I've seen the FDA cite brands for "failure to verify" CM testing. The CM? Zero consequences. The brand? Warning letters, lawsuits, recalls, and an awkward conversation with their Series A investors.
You need your own verification, not just their COAs filed in a folder.
What CMs Actually Test (vs. What You Think They Test)
Let's be real: most CMs test the bare minimum.
What Most CMs Test
| Test | Do They Do It? | Reality Check |
|---|---|---|
| Identity (one ingredient) | Usually | They test the cheapest ingredient, skip the rest |
| Microbial (basic plate count) | Sometimes | Might be quarterly, not per-lot |
| Heavy metals (lead only) | Rarely | They test lead. Arsenic? Cadmium? Mercury? Lol |
| Potency | Sometimes | ±20% of label claim is "close enough" |
| Stability | Ha | "We'll do it if you pay extra" |
| Disintegration/Dissolution | Almost never | "The raw material spec says it dissolves" |
| Allergen cross-contact | Nope | Facility makes 14 allergens, "but we clean between runs" |
What You Actually Need
- Full identity testing on every ingredient, every lot
- Per-lot microbial (not quarterly, not "first and last of the run")

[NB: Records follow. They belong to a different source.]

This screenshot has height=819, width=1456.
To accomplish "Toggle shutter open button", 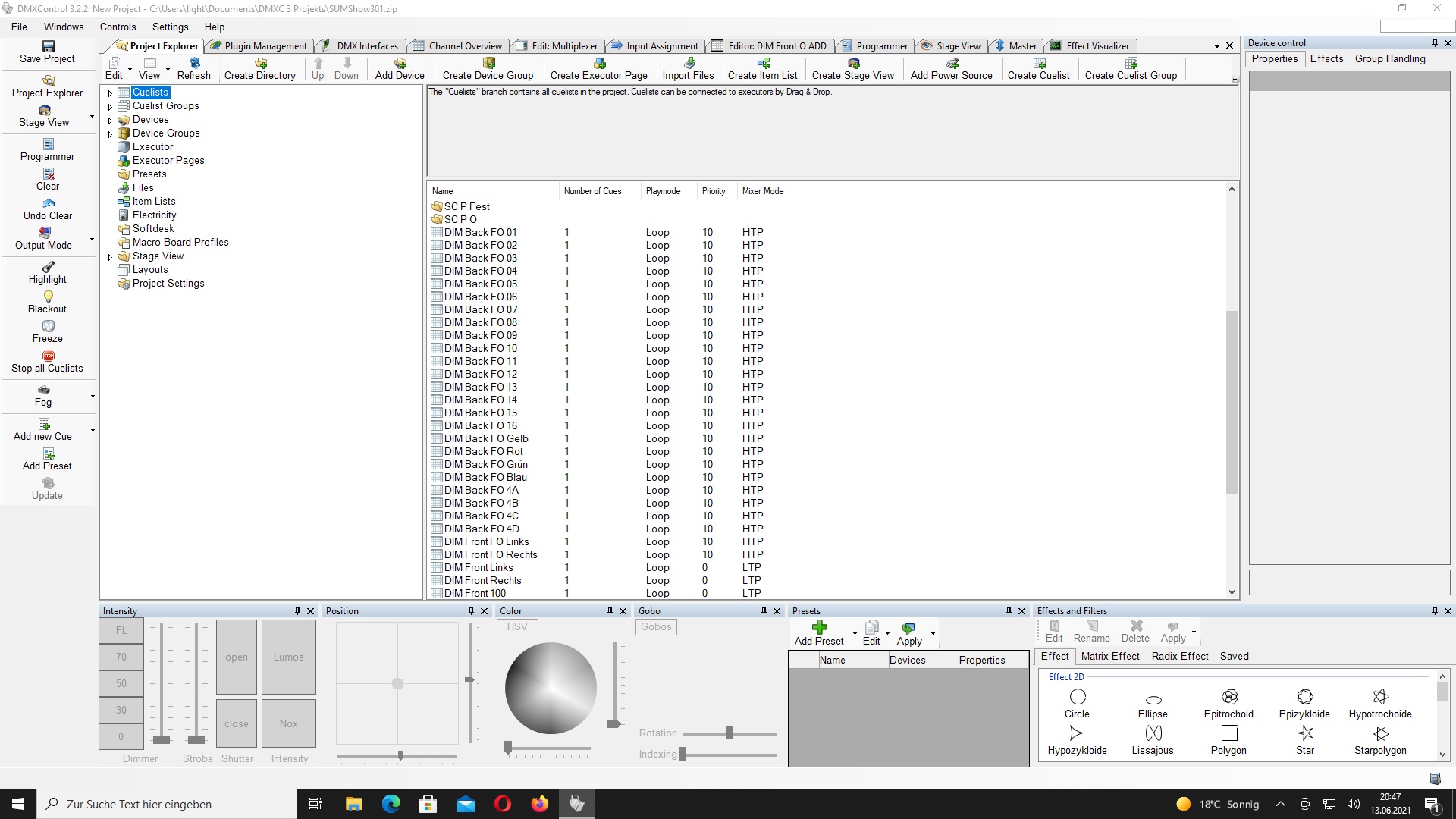I will coord(237,657).
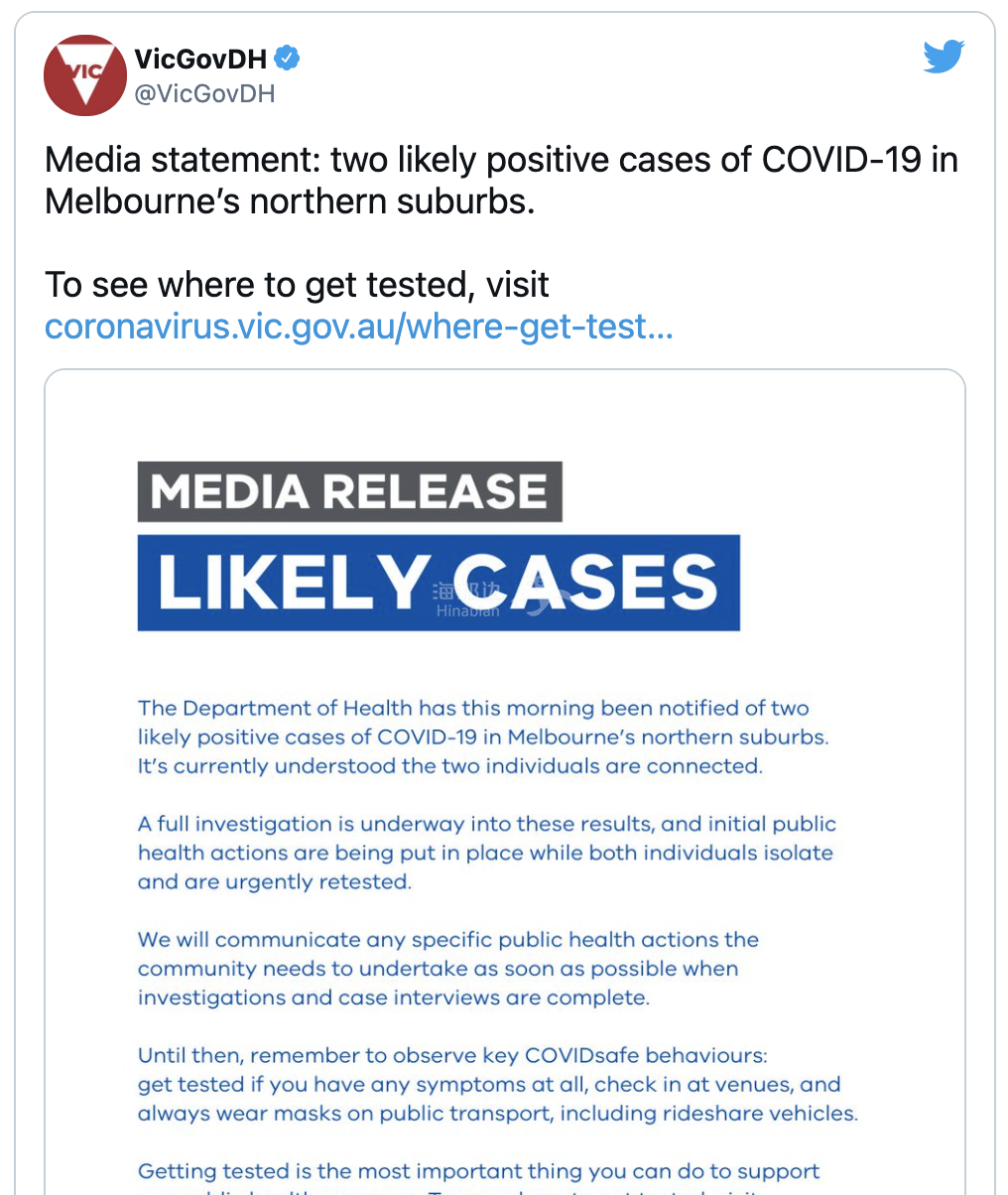Viewport: 1008px width, 1195px height.
Task: Click the line mentioning rideshare vehicles
Action: point(497,1113)
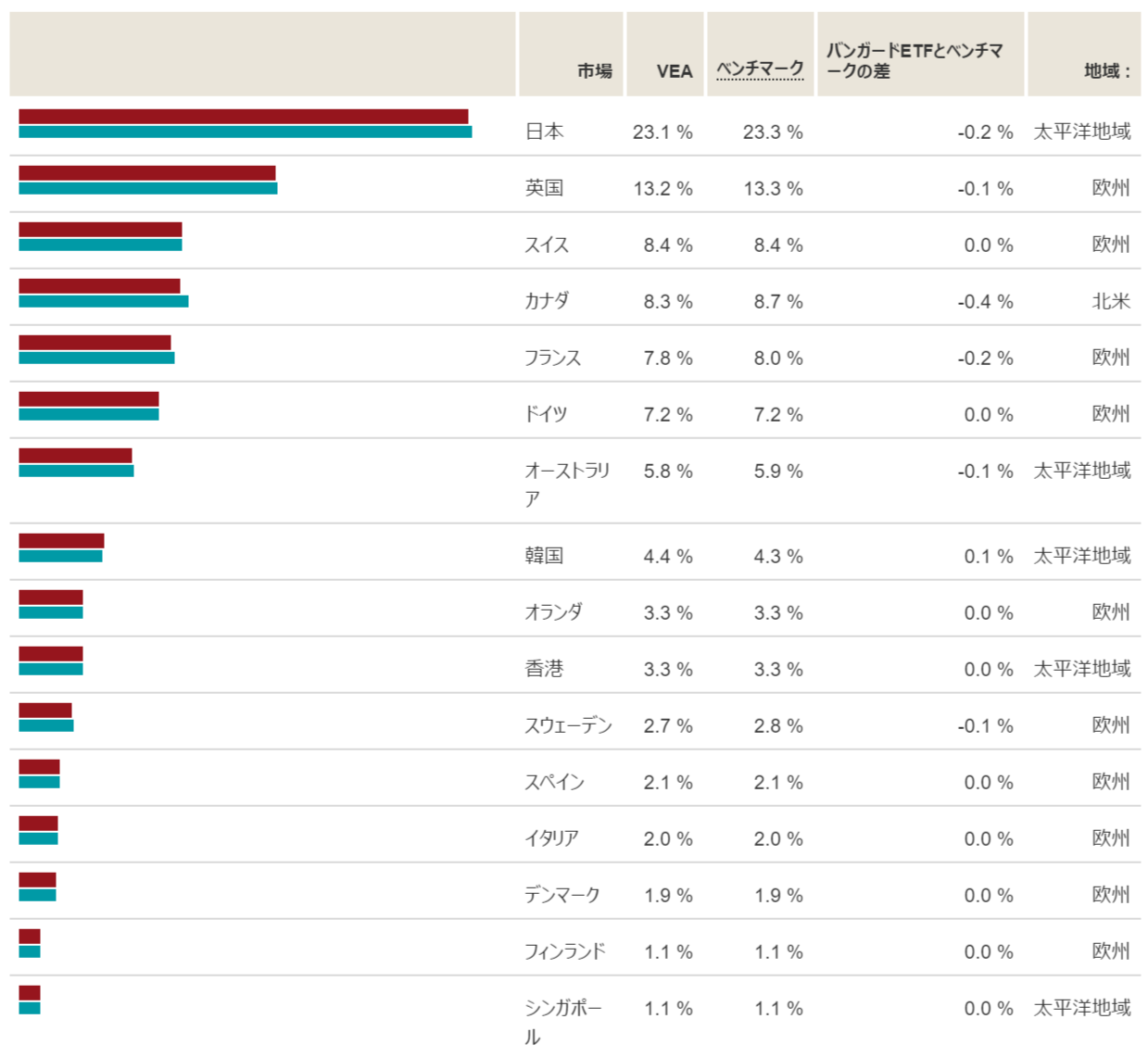Click the red bar in the 韓国 row
This screenshot has height=1057, width=1148.
point(61,541)
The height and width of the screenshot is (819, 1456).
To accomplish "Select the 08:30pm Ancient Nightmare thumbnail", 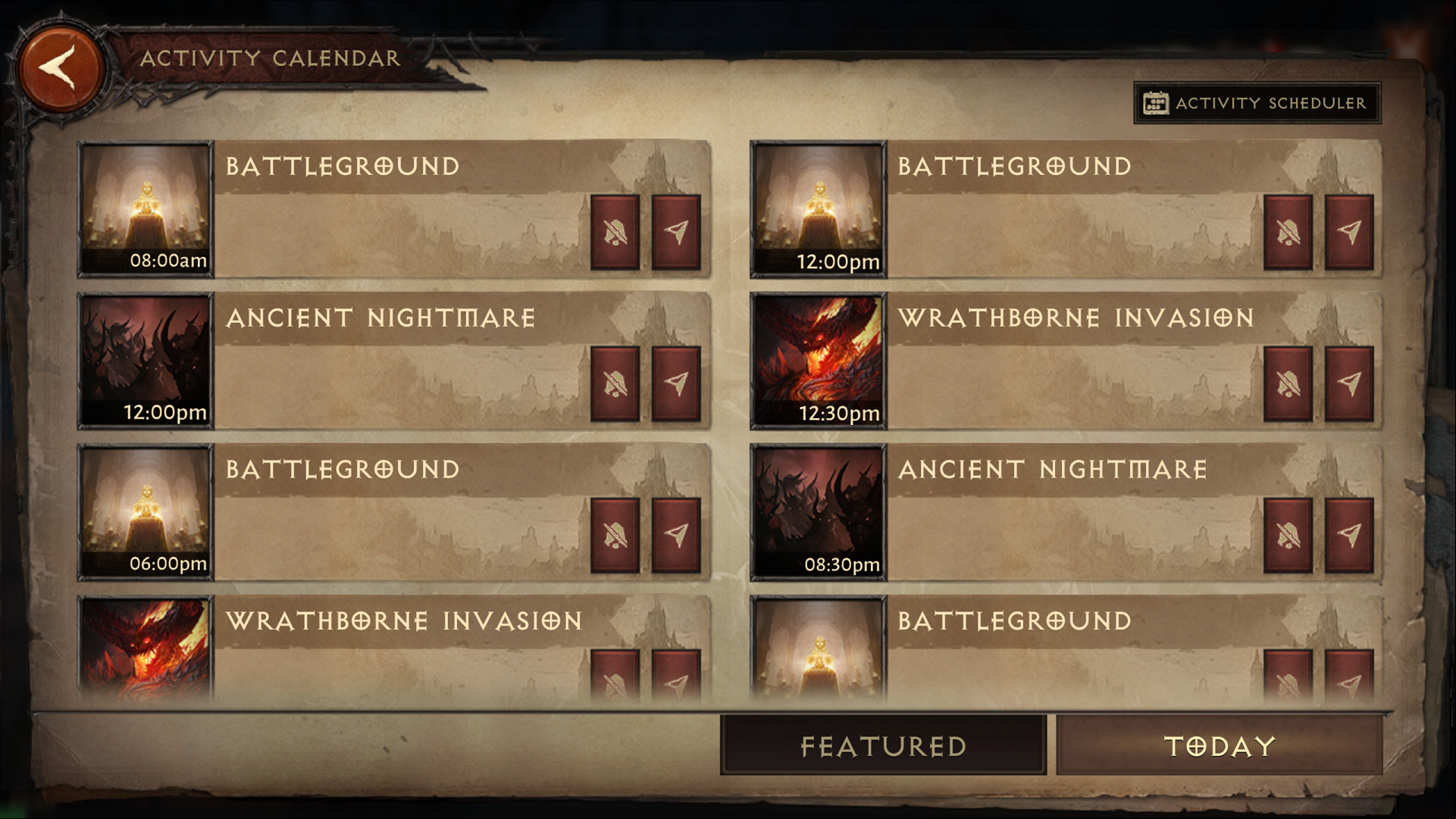I will (818, 513).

- Full heavy metals panel (lead, arsenic, cadmium, mercury) — Prop 65 exists, people
- Potency verified by a third party at release AND at end-of-shelf-life
- Stability (accelerated AND real-time) — without it, your expiration date is fiction
- Disintegration/Dissolution for any tablet or capsule — otherwise that pill is an expensive pebble
- Allergen testing if your product claims "gluten-free," "dairy-free," or any free-from claim
Real story: CM's COA showed 500mg per capsule. Independent lab got 380mg — 24% under label. The CM's defense? "Our HPLC column was due for replacement." Cool. The FDA's perspective? You shipped misbranded product for six months.
How to Verify Your CM's COA
Your CM handed you a COA with checkmarks and a signature. Congrats, you have paper. Here's how to find out if it's fiction.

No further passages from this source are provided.